*Work instruction*. The word "computer": in how many lines of the records does it appear? Reply with the number alone.

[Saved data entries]
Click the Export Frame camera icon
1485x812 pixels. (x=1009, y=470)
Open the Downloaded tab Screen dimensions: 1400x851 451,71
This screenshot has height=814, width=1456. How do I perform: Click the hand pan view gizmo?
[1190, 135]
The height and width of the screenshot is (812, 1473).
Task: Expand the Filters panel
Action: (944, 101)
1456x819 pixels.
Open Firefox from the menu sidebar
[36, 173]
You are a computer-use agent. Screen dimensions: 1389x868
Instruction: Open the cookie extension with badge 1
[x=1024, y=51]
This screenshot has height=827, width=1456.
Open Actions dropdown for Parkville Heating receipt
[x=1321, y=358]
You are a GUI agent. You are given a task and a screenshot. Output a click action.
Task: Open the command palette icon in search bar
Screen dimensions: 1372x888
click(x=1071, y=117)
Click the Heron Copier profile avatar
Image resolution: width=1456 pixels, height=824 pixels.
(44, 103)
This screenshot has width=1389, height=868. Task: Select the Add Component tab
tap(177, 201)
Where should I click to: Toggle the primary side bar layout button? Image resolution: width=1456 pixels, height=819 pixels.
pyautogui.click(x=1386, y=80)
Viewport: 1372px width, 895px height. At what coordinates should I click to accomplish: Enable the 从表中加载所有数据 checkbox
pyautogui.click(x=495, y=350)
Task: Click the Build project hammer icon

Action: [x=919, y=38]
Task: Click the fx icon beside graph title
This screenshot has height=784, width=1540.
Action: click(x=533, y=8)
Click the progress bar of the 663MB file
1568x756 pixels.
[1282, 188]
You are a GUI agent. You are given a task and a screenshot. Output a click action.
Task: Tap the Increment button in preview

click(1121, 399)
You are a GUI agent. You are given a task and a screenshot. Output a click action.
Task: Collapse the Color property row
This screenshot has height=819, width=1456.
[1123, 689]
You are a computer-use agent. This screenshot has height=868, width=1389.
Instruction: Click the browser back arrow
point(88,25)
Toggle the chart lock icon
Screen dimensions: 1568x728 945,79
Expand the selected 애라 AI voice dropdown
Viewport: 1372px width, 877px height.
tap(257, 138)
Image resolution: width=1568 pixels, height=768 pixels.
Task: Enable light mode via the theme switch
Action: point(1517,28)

*Problem solution*. 2